* **Goal**
Please rewrite the records from the start up to and including the line with "Action: point(837,441)", replacing "red loss bar" with "green gain bar" and leaving everything else unchanged. Leave the pictures out of your answer.

* **Data excerpts**
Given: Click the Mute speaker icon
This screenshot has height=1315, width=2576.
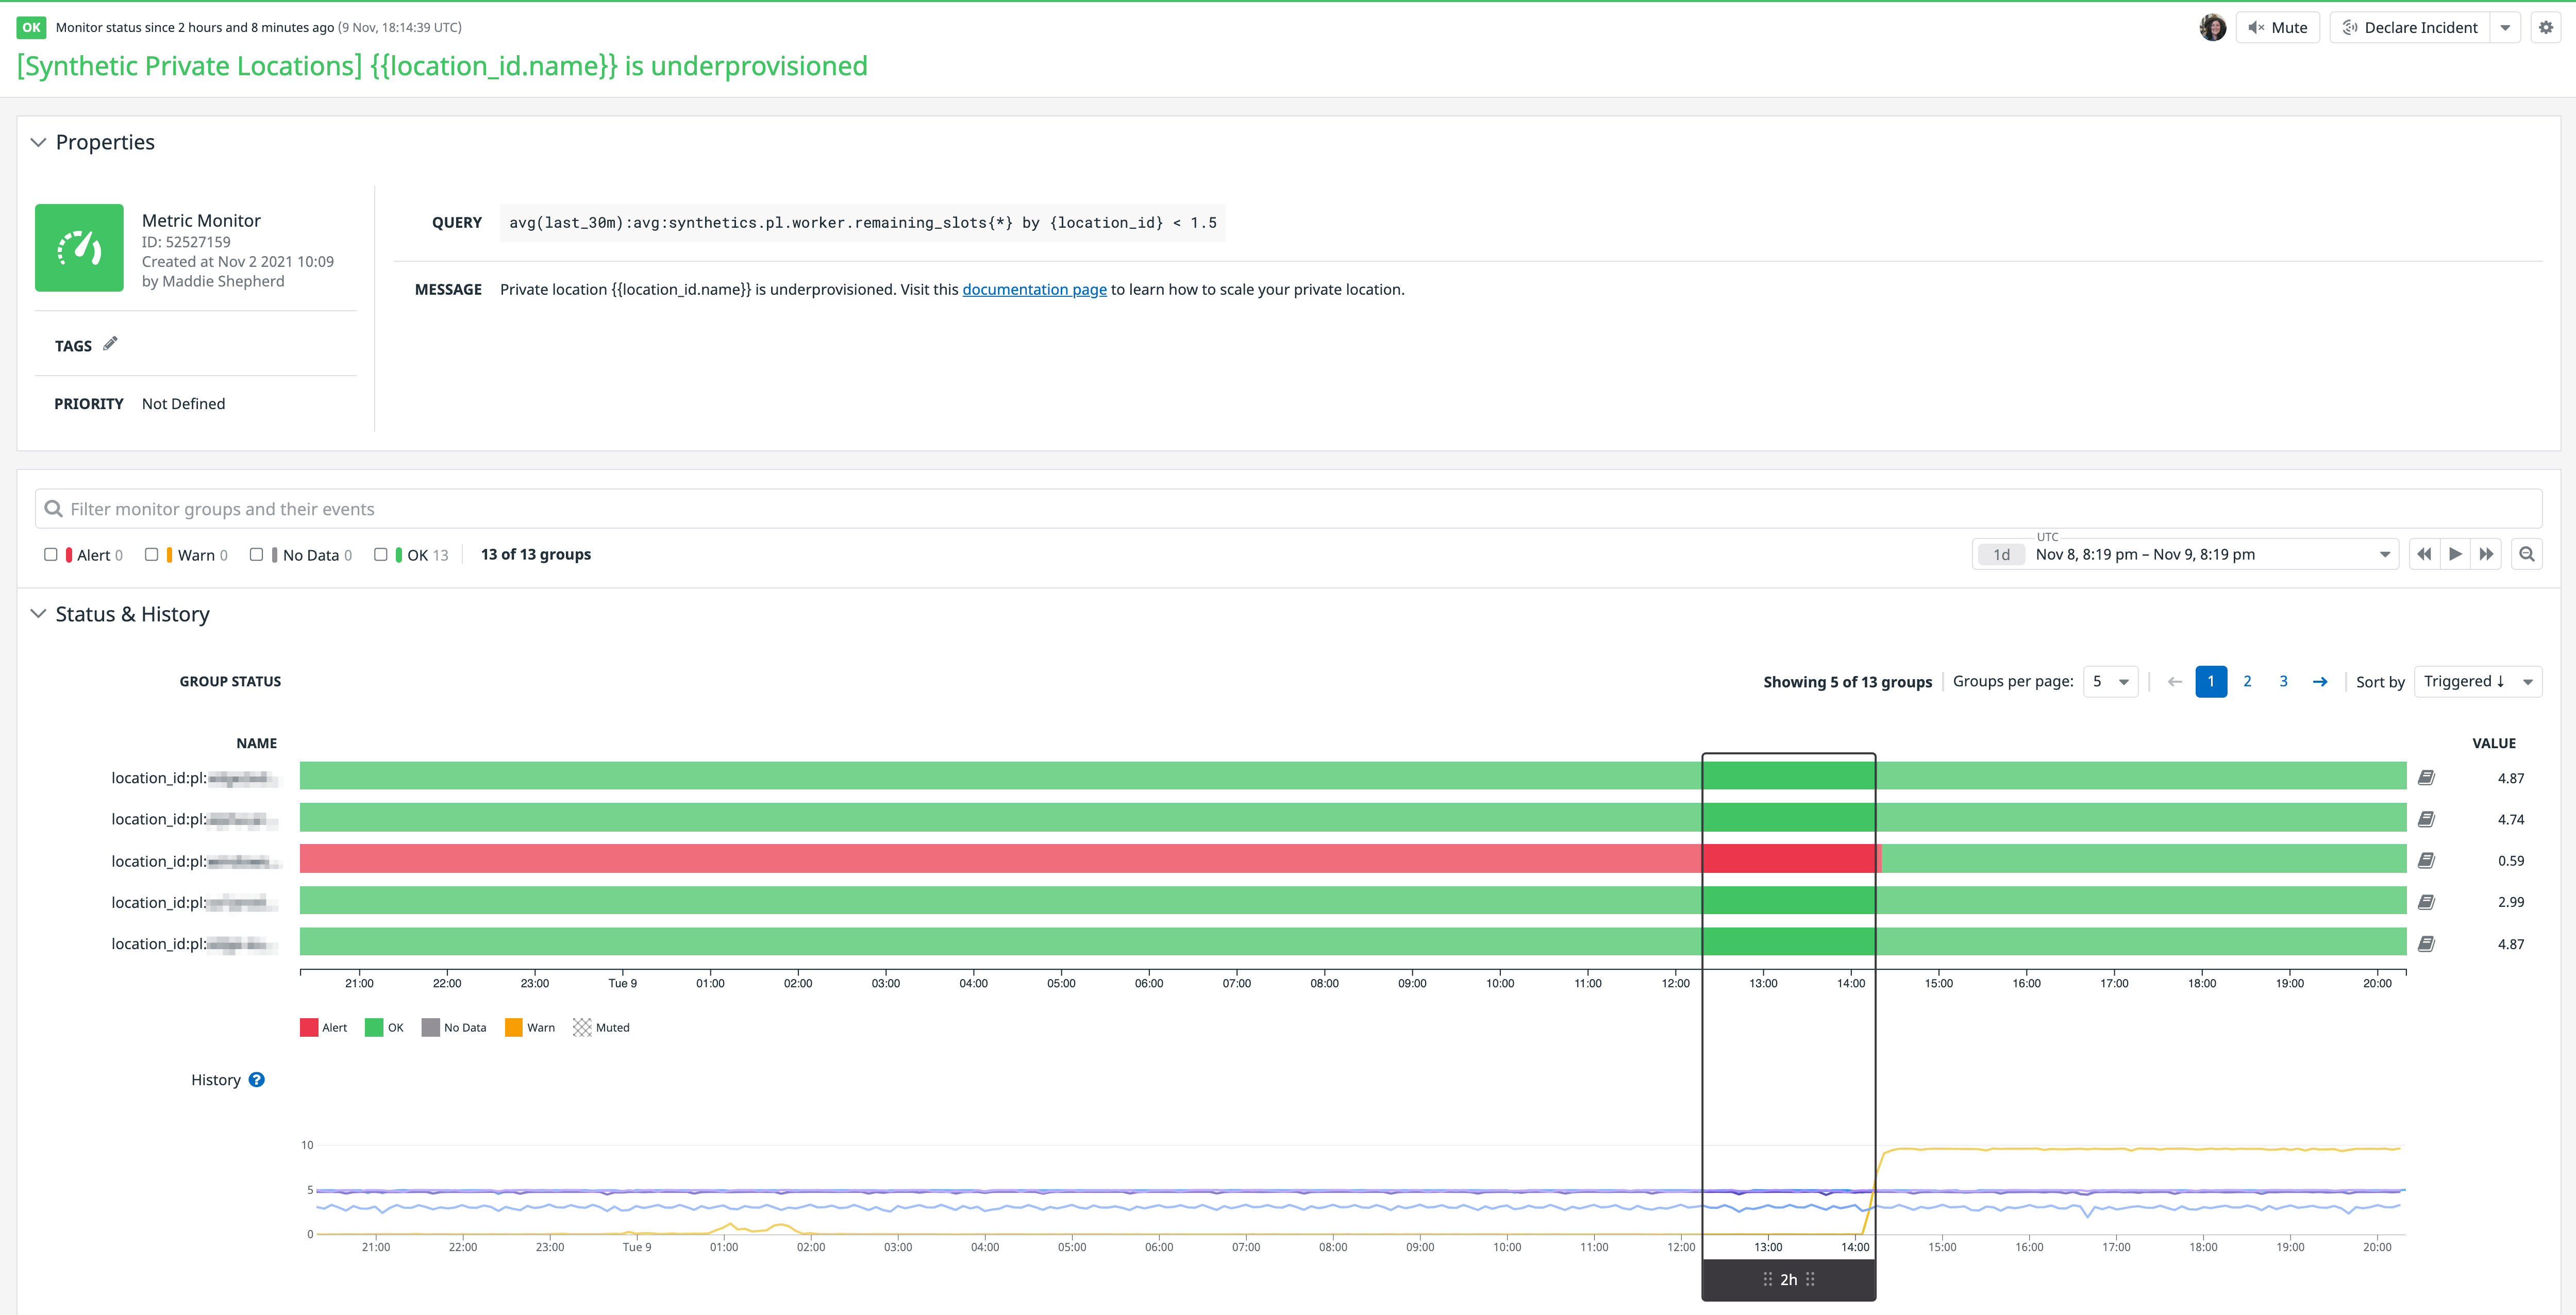Looking at the screenshot, I should point(2254,27).
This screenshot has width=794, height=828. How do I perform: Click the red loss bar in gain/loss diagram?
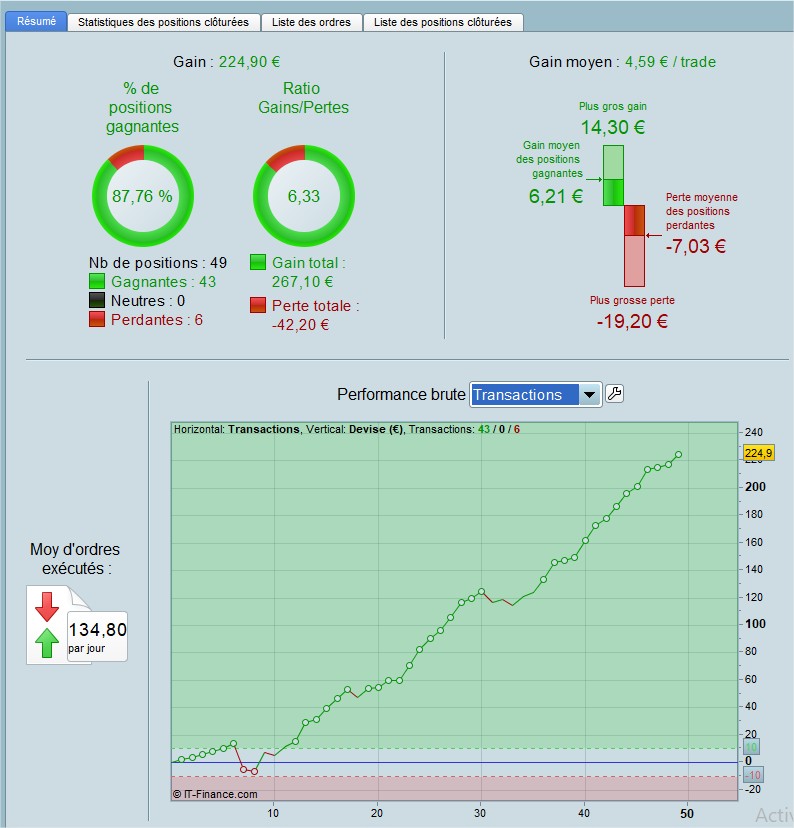(635, 246)
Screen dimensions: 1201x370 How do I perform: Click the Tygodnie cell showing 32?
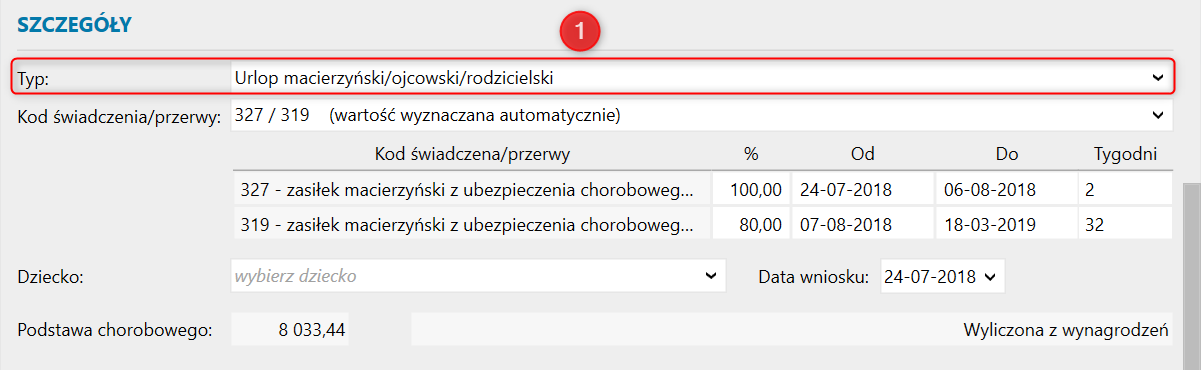(1124, 225)
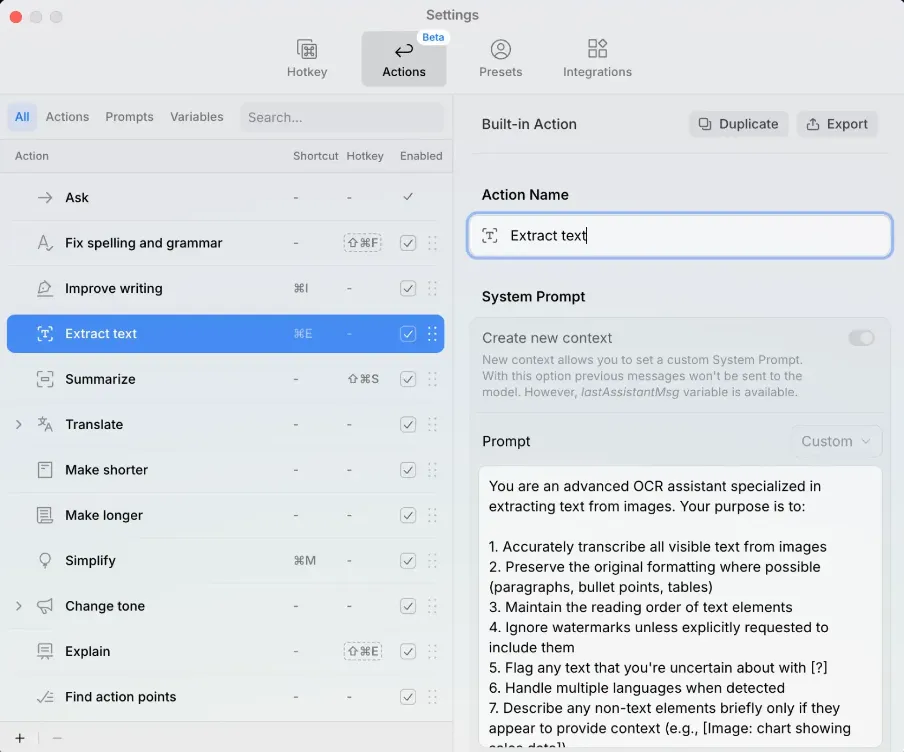
Task: Open the Custom prompt dropdown
Action: point(837,441)
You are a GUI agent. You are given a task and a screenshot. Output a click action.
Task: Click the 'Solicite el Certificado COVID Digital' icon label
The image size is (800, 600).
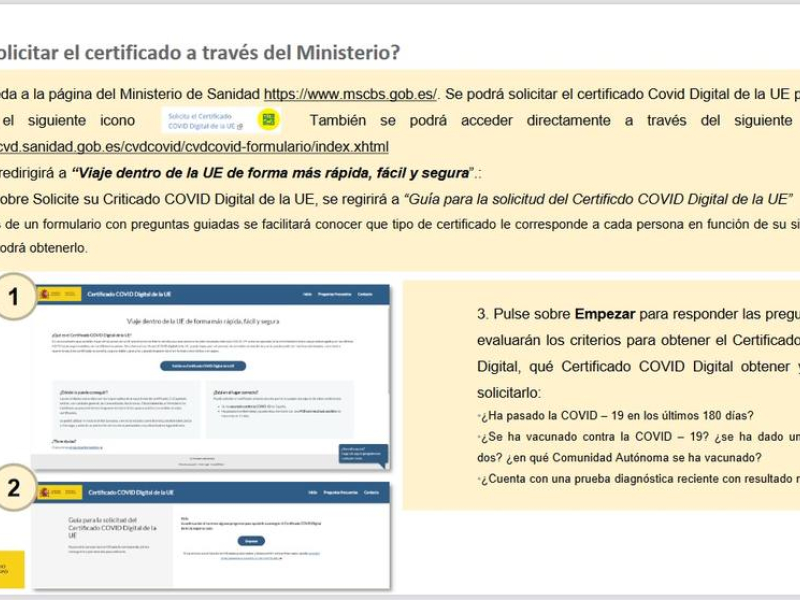[206, 121]
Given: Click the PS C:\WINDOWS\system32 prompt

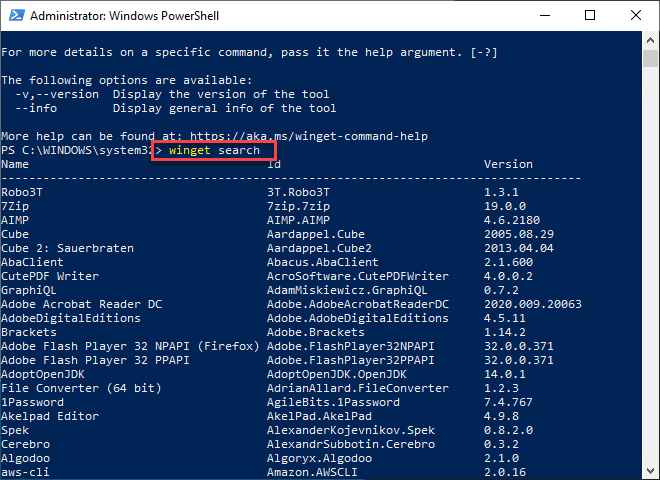Looking at the screenshot, I should [x=75, y=150].
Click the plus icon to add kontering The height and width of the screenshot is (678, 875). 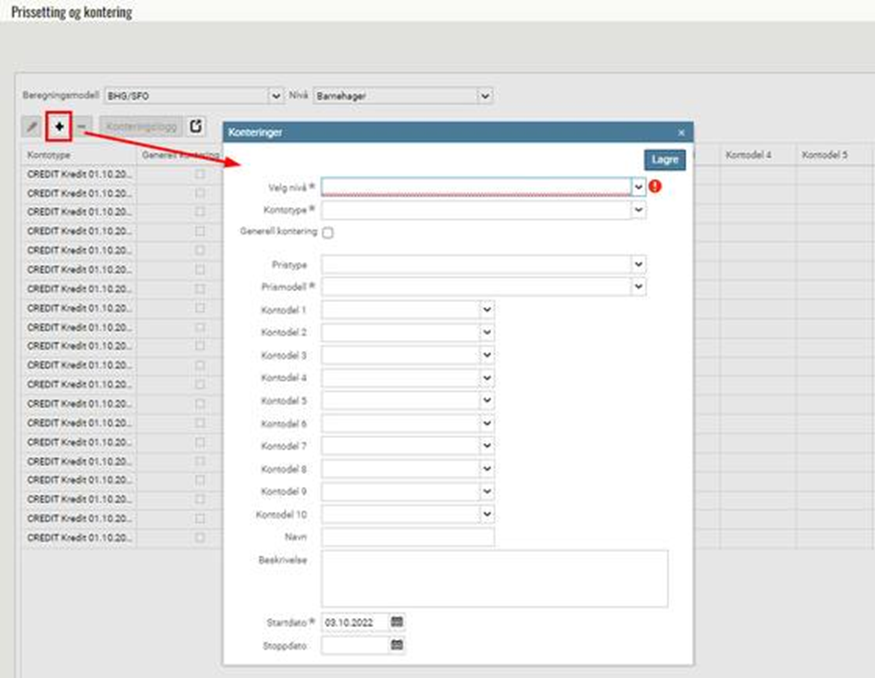pos(60,126)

* **Correct output**
Given: Click the Mute speaker icon
This screenshot has height=1315, width=2576.
Looking at the screenshot, I should point(2254,27).
This screenshot has width=794, height=828. How do I perform: Click the green gain bar in gain/loss diagram?
(635, 246)
Screen dimensions: 1201x370 How do I perform: Click the Tygodnie cell showing 32?
(1124, 225)
Task: Open the Custom prompt dropdown
Action: point(837,441)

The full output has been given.